I was so shocked by this news that I went ahead and ordered an Oppo UDP-205 for my own use :-). While I was certainly interested in the UDP-203 as well, I figure I might as well go for the top-of-the-line. This will replace the LG UP970 UHD Blu-Ray player I've been using recently. [I see that Oppo is "considering" a final production run on the UDP-205 in July/August 2018 if the current stock runs out.]
As usual, I'll make sure to post up some measurements and thoughts on the Oppo UDP-205 in the weeks ahead once I play with it, listen to some music, and watch some movies :-). Will be interesting comparing the performance from this device with the Oppo Sonica DAC I had last year and even have a peek at the MQA feature and filters to see if they're identical to the AudioQuest Dragonfly and Mytek Brooklyn. So far I think MQA is only available through USB storage and MQA-CDs with the current firmware, MQA through the USB DAC from a computer hopefully will be forthcoming to complete the full feature set.
For those who have built a piCorePlayer machine (like this post last year), just a note that an updated version of piCorePlayer to 3.5.0 has been released. So far this version is working well for me along with the latest nightly Logitech Media Server 7.9.1 (Linux version 1522249619).

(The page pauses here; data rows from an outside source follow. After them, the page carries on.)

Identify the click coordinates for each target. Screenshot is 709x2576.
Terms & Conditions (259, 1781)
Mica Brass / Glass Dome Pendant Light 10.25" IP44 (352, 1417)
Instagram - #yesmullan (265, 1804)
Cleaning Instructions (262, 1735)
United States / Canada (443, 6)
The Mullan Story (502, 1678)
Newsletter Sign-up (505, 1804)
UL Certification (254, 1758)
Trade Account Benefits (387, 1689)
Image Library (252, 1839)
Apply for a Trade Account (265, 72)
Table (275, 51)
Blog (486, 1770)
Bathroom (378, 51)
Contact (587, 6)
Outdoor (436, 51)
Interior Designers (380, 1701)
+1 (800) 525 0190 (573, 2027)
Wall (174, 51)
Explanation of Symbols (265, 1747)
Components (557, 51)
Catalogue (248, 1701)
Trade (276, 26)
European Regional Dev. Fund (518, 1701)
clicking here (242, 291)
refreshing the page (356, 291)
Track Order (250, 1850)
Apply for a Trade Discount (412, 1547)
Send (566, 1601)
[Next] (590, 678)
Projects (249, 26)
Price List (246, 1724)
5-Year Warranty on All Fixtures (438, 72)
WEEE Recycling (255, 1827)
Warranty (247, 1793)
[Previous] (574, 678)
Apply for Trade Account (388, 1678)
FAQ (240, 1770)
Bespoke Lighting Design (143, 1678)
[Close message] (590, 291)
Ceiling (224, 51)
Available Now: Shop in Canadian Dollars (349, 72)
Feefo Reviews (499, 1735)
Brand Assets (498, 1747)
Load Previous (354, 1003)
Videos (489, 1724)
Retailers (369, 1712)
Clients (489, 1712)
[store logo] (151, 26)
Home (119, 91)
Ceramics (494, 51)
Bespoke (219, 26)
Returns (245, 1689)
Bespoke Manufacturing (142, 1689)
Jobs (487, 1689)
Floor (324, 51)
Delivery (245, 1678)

I've posted a little addendum on incorporating DSD playback with WV compression to address some changes with the latest piCorePlayer's settings.
On the music listening side, this week ds58 at Computer Audiophile PM'ed me to suggest an album to check out: The Lake Poets' Live at The Minster, free to download from B&W's Society of Sound! There are standard resolution ALAC and 24/96 FLAC versions available. Excellent sounding acoustic recording with an average DR13 for the album to boot :-). Thanks ds58 and B&W!
Enjoy the music and have a great week ahead everyone!